— START —

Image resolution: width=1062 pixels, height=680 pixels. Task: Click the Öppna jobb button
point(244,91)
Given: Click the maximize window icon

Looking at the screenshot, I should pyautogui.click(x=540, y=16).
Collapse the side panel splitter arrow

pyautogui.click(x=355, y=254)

— END —
— START —

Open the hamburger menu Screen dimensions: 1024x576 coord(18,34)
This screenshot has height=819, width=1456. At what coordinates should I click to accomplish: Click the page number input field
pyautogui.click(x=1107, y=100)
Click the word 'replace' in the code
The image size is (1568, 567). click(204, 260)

— END —

Please copy the data word for word, from the line with "Image resolution: width=1062" to the line with "pyautogui.click(x=355, y=254)", including both of those lines.

TASK RESULT |
Image resolution: width=1062 pixels, height=680 pixels. Task: Click the Öppna jobb button
point(244,91)
Given: Click the maximize window icon

Looking at the screenshot, I should pyautogui.click(x=540, y=16).
Collapse the side panel splitter arrow

pyautogui.click(x=355, y=254)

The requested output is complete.